→ Things to do:
**A.** Answer these questions using the excerpt on wheat growth and Dynamic Time Warping. Mark each answer with the matching numeral.
(i) From which satellite's data is the NDVI precomputed?
(ii) Which tree-based ensemble method was used?
(iii) Which algorithm does DTW follow?
**B.** List every Indian district named in the excerpt on wheat growth and Dynamic Time Warping.
**C.** From the excerpt on wheat growth and Dynamic Time Warping, write out the passage starting with "The similarity between" and going on through "two has been made.".

** Begin Excerpt to read **

The seasonal growth of wheat is studied for the months from October 2020 to May 2020 for the three districts in India, i.e., Karnal, Kaithal, and Dewas. The metric used to study the same is Vegetation Index which is normalized (termed NDVI) and precomputed from Sentinel-2 satellite data. The training data comprises the geographical information of the district, i.e., latitude and longitude, along with the information if wheat can be produced on it or not. It also contains the NDVI data from the date of germination till harvest for each sector in the district, which is the primary key for the former and acts as a foreign key for the latter.

The given problem involves the NDVI time series for the seasonal growth of wheat in three districts of India. The data for each district constitutes the NDVI time series which can have different starting and ending dates, i.e., the start of germination and end of harvest. Hence the length of the time series is sometimes varying. We came up with an approach to compare two-time series using Dynamic Time Warping.

The NDVI time series for the districts is analyzed for similarity using Dynamic Time Warping (DTW). The DTW is used as feature embeddings and as a metric for 1NN classification. The two approaches are applied to the test data, and evaluation metrics are compared. For the feature embeddings, two classifiers, i.e., Support Vector Machine and tree-based ensemble methods, are used. In the case of the tree-based ensemble method, Random Forest Classifier was used. The evaluation results of the two classifiers are checked for the individual as well as combined districts, and the scenarios are analyzed and discussed for cases where one classifier outperforms the other.

Motivation Of Work

The similarity between the time series using Dynamic Time Warping as feature embeddings as well as metric for 1NN classification have been analyzed before on UCR datasets as well as on temporal sequences in audio and speech synthesis and signal analysis domain and is used extensively for time series classification.

We have analyzed Dynamic Time Warping as feature embeddings for out-of-phase time series data which is collected from Landsat and Sentinel 2 satellites. These have been analyzed by using Dynamic Time Warping as a metric for 1NN classification and as feature embeddings, and a comparison of the effectiveness between the two has been made.

Structure Of Work

DTW follows the edit distance algorithm where the time series are treated as subsequences and warping is calculated among all possible points of the time series. It basically signifies the alignment distance between the time series, and its value denotes the alignments needed to convert the compared time series to the reference one. The detailed algorithm for Dynamic computing Time Warping, along with its properties, is detailed in the next sections.

** End Excerpt to read **
** Begin Dataset excerpt **

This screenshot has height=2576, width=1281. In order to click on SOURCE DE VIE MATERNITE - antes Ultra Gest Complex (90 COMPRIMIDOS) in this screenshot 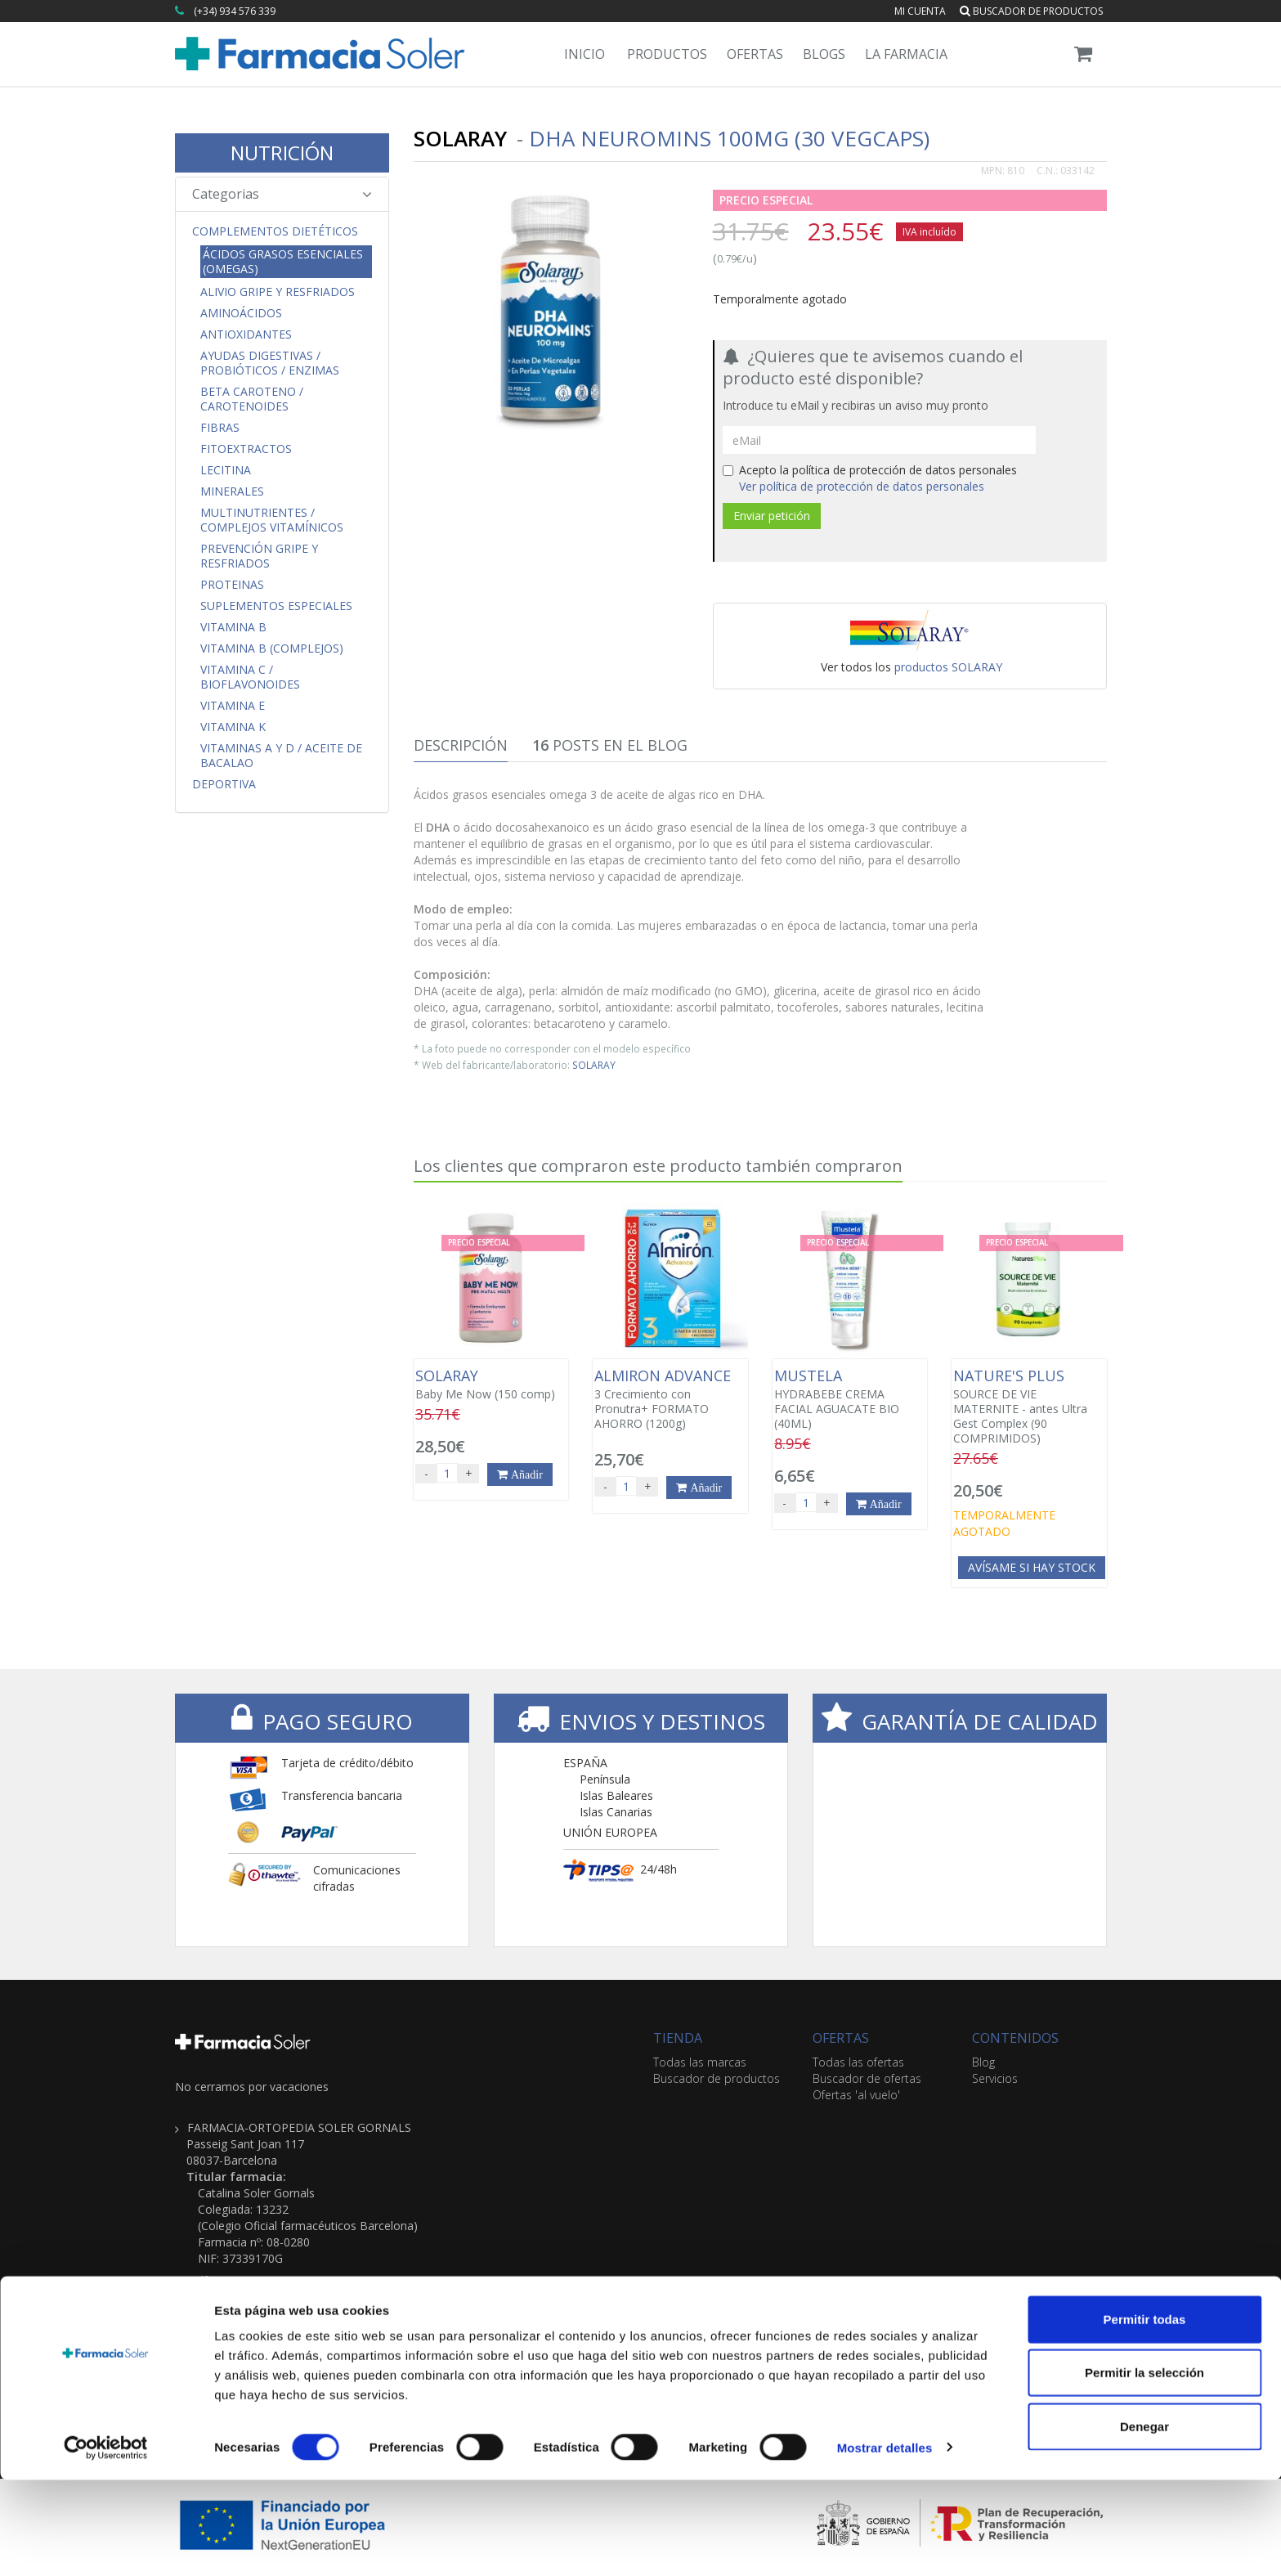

** End Dataset excerpt **

→ Responses in order:
**A.**
(i) Sentinel-2
(ii) Random Forest Classifier
(iii) The edit distance algorithm

**B.** Karnal, Kaithal, Dewas

**C.**
The similarity between the time series using Dynamic Time Warping as feature embeddings as well as metric for 1NN classification have been analyzed before on UCR datasets as well as on temporal sequences in audio and speech synthesis and signal analysis domain and is used extensively for time series classification.

We have analyzed Dynamic Time Warping as feature embeddings for out-of-phase time series data which is collected from Landsat and Sentinel 2 satellites. These have been analyzed by using Dynamic Time Warping as a metric for 1NN classification and as feature embeddings, and a comparison of the effectiveness between the two has been made.